Prior victimisation, race, gang violence, drugs and poverty are all key factors in the onset of offending and feature heavily in the film. In this sense, The Work does an excellent job at bringing the issues to life. Above all, however, the therapy brings the importance of emotion to the fore. In my own research, I see the range of emotions that offenders bring to the process of stopping offending: anger, disappointment and low self-esteem are all common.
But what really stood out in the film was what underpinned many of these emotions: the father-son relationship. This relationship framed the way each man understood his place in the world. Chris, an outsider, came to realise how his father’s actions had undermined his self-belief, whilst Danté, a prisoner, expressed suicidal thoughts at the prospect of being an absent father for his son. The film explored this relationship in an incredibly personal way. So much so, that the film is about much more than serious offenders in a high security prison. Rather, it sheds light on the key relationships that make up our society in a broader sense.
However, whilst the aims of the therapy are laudable, the way emotions were treated seemed overly simplistic. Success appeared to be little more than making the men break down in tears, some in a slightly evangelical group hug on the floor.
The men involved had a lot of pent-up emotion, yet breaking down in tears is unlikely to be enough to overcome years of bottling up feelings, despite the catharsis it clearly provided. I cannot help but wonder whether participants might benefit from more help to move beyond that initial realisation that they have been repressing very strong negative emotions.

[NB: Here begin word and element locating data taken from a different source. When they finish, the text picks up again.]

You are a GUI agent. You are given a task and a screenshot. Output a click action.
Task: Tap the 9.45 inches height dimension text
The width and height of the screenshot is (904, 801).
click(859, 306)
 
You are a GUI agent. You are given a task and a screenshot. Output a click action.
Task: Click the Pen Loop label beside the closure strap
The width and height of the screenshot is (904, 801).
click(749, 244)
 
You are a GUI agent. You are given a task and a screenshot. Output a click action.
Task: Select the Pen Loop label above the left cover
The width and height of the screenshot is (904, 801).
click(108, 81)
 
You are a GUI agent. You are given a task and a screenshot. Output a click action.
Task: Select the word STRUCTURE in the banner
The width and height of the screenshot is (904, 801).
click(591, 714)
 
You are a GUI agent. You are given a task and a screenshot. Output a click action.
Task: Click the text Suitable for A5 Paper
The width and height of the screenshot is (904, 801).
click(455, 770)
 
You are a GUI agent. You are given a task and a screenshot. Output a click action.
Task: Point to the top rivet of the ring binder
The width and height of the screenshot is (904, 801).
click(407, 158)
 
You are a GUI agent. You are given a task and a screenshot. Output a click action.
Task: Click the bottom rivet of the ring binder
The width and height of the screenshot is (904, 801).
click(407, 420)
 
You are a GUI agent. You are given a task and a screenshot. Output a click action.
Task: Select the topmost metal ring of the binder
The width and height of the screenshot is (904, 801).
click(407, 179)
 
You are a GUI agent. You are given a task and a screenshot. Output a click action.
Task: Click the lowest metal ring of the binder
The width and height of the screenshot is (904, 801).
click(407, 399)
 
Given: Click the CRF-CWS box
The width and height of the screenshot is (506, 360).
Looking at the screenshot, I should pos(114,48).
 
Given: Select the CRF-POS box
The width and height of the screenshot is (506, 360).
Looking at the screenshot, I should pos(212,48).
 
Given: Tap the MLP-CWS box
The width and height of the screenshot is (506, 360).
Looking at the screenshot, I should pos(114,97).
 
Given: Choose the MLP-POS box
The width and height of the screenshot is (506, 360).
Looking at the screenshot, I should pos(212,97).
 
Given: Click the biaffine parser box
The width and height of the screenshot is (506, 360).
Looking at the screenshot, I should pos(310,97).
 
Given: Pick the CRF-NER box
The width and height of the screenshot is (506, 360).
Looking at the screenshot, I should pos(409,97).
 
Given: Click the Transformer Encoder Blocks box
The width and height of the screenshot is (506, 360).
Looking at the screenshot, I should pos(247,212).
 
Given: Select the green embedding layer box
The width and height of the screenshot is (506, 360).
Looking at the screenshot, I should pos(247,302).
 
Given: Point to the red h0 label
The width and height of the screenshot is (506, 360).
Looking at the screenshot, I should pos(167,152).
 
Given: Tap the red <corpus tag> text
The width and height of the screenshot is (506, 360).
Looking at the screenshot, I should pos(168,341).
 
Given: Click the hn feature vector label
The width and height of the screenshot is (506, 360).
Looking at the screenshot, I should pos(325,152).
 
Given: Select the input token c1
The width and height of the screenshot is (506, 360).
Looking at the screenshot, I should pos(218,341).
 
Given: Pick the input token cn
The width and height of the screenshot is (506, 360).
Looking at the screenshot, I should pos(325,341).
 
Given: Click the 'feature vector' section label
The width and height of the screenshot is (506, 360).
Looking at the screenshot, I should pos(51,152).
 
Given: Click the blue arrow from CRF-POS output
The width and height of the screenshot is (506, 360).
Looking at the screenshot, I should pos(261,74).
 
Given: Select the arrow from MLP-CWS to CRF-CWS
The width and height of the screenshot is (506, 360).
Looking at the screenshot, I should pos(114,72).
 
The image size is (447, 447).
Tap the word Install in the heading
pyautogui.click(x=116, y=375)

The issues presented in the film are very real but there’s no denying that the methods used to bring those issues to the fore made for some uncomfortable viewing.
We do not find out what happens to the participants: were their lives improved and in what way? The film ends with an incredible statistic: 40 people have left the prison after doing the programme, and none have returned. However, people who serve very long sentences tend to reoffend less and the people who took part in the programme might have been unlikely to reoffend in any case. The criminologist in me is wary of such a bold claim. The film could certainly have taken a more critical glance at the programme’s methods and effects.
The film is beautifully shot and invokes almost as much emotion in its viewers as the therapy does in the participants. Anyone who wants to know more about the way in which experiences shape one’s emotional responses to one of life’s most difficult situations – physical or emotional imprisonment – will find it a riveting watch.
Jake's research areas include the criminal justice system, probation, criminological and penological theory.